I began dedicating a lot of time to personal development work. I was reading books by motivational authors, biographies from individuals who inspired me and listening daily to motivational podcasts. One common element began to emerge from these resources – they all valued and cared for their mind, body and spirit, something that had been severely lacking in my life.
Eventually, I made a commitment to take small steps each week to care for an element of my mind, my body and my spirit. After spending a lifetime having a very difficult time establishing healthier habits, this was the first time the changes began to stick. I moved at a pace that fit me, was kind to myself, refrained from judgment and lived “should-free”. I learned how to take better care of myself. During the course of three years, I lost 60 pounds, reduced my anxiety, handled stress better, increased my physical activity, made healthier food choices and FELT BETTER.
I got to the point that was able to walk by a mirror with criticizing myself.. I was finally starting to like me. My well-being journey was working.
Fast forward to April 2019.
Here I am today, feeling very much like I did before I started my well-being journey. I really don’t like myself. I’ve gained a ton of weight. My self-esteem is feeling beaten down and I’m tired, and tired of being me, again!
The past few years have been rough. I had some significant life experiences that impacted me emotionally. As a result, I started to back-slide in my self-care. I started going back to old habits that I had for years that hurt me, rather than soothed me. I have also done a wonderful job of “beating myself up” on all of this, which has helped fuel the self-sabotaging behaviors again.

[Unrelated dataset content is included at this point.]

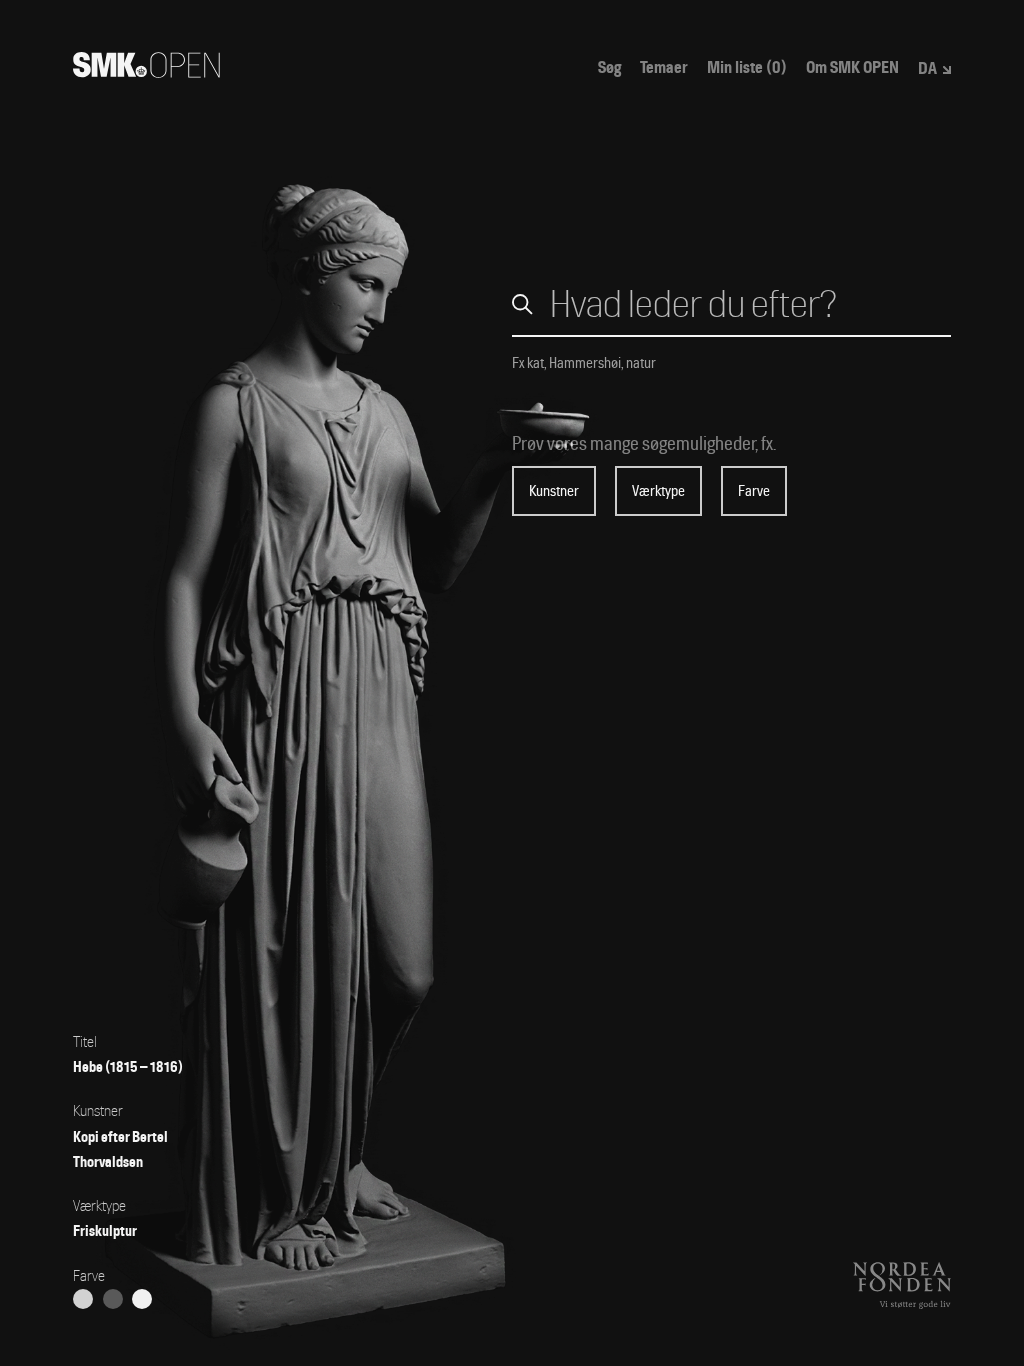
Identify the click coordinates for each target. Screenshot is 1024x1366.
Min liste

The biggest lesson I learned from the past few years is that I let my connection with other people, who too struggled with self-care, go. If I had stayed connected to the women who could relate to the ups and downs of daily life, I would have treated myself much, much better. Instead, I retreated, went inward and checked out.
That said, I’m back and ready to start the well-being journey again. I know this a life-long journey. Much like someone who is fighting an addiction, I need to stay connected to people who are on the same road as me. There may be days that are better than others, but I know that if I keep the Road to Well-Being by my side, along with the great community of women who are on the same journey, I am headed in the right direction.
So, that is why I created SheTaxi – because I want women to feel better and to live healthier and happier lives.